相談事例

株主総会決議日より前に出資金の払込みを受けることは問題ありませんか【増資】



【相談事例】株主総会決議日より前に出資金の払込みがされることは問題ありませんか


今般、募集株式の発行を行うことにいたしました。相手方との協議によって払込日を決定いたしましたが、払込日より前に株主総会の開催が出来ません。株主総会の承認決議よりも前に出資金の払込みを受けても問題ありませんか


株主総会決議前の払込み

株主総会の承認決議よりも前に払込みを行った場合、その払い込まれた資金が何に対しての払込みであるのか不明確となるため避けたほうが良いでしょう。
どうしても払込みが先行となる場合は、少なくても総数引受契約書だけは先に締結しましょう。
その場合総数引受契約書には次のような条項を盛り込み条件付きの契約書とすると良いかと考えます。

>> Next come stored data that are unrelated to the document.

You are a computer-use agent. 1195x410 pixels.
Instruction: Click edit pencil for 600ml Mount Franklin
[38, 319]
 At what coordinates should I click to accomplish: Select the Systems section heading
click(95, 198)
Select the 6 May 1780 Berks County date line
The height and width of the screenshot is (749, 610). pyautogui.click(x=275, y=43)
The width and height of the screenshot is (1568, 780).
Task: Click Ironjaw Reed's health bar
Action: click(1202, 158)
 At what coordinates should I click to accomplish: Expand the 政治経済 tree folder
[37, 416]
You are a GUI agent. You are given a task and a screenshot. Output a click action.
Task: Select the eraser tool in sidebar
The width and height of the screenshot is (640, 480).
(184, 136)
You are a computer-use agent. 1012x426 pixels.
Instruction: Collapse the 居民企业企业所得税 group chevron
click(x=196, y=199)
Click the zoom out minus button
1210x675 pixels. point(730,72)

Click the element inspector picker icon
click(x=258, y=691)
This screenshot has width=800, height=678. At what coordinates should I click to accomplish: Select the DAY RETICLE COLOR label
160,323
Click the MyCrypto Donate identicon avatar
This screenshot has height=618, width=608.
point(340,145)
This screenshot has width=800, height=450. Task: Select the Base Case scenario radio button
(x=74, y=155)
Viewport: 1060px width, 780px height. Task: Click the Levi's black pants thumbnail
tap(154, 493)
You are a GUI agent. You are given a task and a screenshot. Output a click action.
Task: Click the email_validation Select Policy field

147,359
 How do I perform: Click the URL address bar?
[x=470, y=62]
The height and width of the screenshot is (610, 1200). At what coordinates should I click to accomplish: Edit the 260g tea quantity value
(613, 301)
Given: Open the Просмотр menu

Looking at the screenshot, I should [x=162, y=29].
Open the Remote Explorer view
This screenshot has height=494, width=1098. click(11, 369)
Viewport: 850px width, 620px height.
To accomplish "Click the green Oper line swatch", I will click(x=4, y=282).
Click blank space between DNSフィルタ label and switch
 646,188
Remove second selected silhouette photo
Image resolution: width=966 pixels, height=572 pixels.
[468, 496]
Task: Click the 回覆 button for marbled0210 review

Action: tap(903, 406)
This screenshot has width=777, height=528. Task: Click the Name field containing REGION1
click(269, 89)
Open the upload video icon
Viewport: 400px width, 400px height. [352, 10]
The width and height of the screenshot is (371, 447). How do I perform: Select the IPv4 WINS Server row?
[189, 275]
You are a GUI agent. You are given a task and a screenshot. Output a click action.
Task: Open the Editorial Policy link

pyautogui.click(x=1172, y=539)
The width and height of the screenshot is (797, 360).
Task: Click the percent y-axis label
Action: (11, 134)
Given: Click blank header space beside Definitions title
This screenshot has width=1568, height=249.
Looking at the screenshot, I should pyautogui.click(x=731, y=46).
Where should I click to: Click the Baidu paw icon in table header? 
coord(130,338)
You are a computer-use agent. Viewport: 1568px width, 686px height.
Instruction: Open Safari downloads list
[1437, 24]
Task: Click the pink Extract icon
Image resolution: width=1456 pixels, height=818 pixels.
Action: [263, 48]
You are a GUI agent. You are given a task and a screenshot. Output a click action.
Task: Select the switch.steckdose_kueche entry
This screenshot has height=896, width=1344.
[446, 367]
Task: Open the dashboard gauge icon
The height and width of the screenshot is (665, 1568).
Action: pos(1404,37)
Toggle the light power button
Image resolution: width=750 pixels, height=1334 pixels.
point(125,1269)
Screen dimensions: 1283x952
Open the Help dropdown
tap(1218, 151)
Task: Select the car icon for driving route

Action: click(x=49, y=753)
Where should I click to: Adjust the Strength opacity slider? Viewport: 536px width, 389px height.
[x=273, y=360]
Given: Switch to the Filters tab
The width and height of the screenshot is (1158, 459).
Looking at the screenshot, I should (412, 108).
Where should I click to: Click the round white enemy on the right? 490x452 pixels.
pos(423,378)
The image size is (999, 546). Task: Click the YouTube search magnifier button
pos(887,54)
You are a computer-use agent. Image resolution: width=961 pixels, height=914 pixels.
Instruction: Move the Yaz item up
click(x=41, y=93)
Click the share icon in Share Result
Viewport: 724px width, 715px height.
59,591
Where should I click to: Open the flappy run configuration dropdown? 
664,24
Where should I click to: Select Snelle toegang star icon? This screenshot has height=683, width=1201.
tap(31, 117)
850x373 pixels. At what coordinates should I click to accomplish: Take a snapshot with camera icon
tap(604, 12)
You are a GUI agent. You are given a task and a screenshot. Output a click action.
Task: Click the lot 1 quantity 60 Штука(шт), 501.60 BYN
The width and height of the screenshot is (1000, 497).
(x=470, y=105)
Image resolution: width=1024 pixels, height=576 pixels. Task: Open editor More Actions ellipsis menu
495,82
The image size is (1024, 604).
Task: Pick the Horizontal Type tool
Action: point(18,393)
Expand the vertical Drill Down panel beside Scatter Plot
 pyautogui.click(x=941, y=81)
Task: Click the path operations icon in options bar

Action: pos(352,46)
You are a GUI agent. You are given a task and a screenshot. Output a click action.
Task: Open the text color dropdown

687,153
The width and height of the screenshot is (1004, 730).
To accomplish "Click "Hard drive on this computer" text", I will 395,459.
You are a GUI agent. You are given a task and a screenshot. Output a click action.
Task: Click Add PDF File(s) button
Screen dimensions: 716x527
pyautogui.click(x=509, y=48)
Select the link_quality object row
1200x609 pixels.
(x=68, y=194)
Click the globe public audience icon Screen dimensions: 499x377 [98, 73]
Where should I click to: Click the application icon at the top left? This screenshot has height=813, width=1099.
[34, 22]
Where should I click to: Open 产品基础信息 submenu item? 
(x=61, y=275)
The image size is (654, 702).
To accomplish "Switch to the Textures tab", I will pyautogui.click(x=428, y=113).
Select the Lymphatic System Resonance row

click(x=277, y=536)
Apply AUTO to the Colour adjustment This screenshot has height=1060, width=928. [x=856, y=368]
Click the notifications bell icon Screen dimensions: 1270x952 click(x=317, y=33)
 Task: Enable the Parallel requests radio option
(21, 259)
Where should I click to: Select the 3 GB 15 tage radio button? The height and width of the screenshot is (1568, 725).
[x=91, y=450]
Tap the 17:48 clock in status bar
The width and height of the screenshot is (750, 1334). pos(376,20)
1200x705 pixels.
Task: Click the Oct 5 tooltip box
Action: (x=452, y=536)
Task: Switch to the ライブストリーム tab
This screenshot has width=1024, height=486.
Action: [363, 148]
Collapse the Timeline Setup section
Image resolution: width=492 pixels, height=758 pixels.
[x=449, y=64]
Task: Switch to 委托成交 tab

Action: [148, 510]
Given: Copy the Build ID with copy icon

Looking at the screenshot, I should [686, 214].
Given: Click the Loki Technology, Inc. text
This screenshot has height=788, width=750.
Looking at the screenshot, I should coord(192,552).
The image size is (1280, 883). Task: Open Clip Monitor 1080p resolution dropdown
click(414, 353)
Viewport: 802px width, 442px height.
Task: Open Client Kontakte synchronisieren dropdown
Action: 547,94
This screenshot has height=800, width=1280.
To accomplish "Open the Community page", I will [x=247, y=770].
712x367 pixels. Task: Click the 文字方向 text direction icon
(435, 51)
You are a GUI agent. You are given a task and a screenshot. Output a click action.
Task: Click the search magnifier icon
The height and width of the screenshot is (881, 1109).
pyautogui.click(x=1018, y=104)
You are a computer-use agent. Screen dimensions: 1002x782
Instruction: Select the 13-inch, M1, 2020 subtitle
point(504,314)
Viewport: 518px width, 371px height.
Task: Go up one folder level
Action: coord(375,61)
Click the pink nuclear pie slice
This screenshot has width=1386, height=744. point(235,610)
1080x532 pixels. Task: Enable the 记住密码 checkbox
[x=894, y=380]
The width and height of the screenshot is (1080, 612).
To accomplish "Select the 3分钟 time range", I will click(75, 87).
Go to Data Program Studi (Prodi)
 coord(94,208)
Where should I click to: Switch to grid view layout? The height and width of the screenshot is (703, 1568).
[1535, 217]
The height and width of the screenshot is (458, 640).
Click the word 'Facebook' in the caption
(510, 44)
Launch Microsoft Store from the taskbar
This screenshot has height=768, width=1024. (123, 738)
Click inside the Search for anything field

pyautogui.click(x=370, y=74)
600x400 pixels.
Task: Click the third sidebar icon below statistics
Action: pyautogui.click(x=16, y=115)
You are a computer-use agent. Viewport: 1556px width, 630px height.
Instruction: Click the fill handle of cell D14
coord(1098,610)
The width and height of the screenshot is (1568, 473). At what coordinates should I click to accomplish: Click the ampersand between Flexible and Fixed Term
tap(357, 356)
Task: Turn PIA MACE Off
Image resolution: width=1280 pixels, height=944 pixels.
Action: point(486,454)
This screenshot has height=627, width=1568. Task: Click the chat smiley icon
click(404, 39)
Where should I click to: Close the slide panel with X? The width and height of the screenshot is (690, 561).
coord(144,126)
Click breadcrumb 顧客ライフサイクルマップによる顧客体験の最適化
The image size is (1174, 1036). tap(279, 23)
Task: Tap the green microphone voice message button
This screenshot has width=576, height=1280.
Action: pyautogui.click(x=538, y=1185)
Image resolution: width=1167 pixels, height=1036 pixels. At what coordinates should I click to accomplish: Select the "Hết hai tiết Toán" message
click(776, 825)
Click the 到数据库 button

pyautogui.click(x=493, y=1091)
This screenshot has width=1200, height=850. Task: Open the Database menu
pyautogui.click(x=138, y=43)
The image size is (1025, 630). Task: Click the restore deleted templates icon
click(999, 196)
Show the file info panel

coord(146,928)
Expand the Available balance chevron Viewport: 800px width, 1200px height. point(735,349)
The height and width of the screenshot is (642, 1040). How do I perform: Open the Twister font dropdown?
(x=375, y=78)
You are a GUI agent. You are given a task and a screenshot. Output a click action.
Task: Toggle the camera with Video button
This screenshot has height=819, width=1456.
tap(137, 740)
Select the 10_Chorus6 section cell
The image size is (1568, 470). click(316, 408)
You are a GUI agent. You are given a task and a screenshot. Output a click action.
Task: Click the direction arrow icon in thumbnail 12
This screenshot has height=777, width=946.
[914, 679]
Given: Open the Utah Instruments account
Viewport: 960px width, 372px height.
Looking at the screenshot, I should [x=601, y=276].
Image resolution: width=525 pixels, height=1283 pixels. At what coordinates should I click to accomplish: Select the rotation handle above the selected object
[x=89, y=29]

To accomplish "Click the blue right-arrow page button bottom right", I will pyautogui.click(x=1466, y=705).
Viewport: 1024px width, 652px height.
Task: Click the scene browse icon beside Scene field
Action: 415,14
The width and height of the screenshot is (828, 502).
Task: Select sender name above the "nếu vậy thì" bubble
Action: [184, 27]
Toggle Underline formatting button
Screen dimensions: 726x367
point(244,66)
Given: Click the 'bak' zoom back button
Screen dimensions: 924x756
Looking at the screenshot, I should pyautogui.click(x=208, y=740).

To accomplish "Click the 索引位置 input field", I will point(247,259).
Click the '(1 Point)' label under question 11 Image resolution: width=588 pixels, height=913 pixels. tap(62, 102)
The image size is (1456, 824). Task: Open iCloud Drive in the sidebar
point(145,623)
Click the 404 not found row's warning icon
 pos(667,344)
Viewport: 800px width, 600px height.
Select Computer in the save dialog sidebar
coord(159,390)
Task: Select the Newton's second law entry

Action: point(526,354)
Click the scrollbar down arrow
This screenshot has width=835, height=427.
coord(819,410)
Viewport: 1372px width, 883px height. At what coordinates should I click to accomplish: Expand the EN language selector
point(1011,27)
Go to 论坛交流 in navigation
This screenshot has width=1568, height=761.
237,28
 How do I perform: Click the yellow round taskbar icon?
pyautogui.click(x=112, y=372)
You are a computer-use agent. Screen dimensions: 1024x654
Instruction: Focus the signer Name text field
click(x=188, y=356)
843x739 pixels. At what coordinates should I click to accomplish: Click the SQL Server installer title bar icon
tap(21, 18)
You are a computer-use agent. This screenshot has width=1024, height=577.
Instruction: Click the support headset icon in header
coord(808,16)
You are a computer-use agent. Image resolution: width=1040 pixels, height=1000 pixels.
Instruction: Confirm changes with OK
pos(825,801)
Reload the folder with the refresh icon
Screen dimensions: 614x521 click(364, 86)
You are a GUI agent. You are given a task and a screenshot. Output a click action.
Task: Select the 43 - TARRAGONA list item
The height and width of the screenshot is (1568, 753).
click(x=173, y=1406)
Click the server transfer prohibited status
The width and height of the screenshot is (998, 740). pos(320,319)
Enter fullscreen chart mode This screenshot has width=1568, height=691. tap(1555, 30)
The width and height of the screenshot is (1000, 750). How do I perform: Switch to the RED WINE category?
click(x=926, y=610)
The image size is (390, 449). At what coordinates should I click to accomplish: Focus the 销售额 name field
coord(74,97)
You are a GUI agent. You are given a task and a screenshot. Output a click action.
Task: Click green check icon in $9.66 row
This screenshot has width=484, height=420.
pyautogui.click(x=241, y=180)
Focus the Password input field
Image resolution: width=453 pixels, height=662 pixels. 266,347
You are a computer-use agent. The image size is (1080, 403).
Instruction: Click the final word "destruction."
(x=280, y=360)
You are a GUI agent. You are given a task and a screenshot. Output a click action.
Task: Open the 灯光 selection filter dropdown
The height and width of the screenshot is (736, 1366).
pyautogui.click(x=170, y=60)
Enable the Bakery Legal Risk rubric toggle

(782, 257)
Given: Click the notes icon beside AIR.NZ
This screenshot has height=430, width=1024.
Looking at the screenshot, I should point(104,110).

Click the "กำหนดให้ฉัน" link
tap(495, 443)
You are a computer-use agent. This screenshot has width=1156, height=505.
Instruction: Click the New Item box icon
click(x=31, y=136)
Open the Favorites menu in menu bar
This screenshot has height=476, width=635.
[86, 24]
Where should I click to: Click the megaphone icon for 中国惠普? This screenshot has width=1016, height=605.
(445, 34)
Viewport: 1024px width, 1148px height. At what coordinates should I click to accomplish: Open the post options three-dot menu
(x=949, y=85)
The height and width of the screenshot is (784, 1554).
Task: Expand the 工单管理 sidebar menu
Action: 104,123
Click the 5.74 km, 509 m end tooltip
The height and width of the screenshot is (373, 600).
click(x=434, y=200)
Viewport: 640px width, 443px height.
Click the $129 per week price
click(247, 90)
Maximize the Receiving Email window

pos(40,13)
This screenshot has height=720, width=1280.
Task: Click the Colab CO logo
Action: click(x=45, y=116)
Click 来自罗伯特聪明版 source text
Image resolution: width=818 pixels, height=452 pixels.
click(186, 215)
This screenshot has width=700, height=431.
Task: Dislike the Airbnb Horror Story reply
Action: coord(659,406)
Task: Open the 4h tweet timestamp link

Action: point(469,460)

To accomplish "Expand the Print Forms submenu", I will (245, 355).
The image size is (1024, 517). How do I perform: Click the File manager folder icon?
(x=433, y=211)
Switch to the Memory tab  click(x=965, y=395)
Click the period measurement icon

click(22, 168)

令和●年●月●日開催の臨時株主総会において下記募集株式発行決議が承認されることを条件として、当社分(株式●●株)を引受け、あらかじめ支払うものとする。


少なくても払込前に総数引受契約の締結は必須

株主総会承認前かつ総数引受契約書締結前に払込みをした場合は、払込みの有効性に疑義が生じる可能性がございます。
払込みが何に対する払込みなのか不明確である以上、金銭返還請求権の現物出資と何が違うのか指摘される可能性がありその結果手続方法そのものが誤っていると評価されてしまい募集株式の発行手続きが成立しないリスクがありますので注意しましょう。

払込期日と払込期間

「期日」と「期間」いずれかを定めることが可能です。いずれが良いかといえば圧倒的に払込「期間」を定めた方が有利であるといえます。「期間」であれば融通が利きますし、また期間とすれば払い込まれるたびに会社はその資金を使用することが出来ます。払込期日の場合は期日前に支払われたとしても、期日が到来するまで会社はその資金を会社資金として使用することはできません。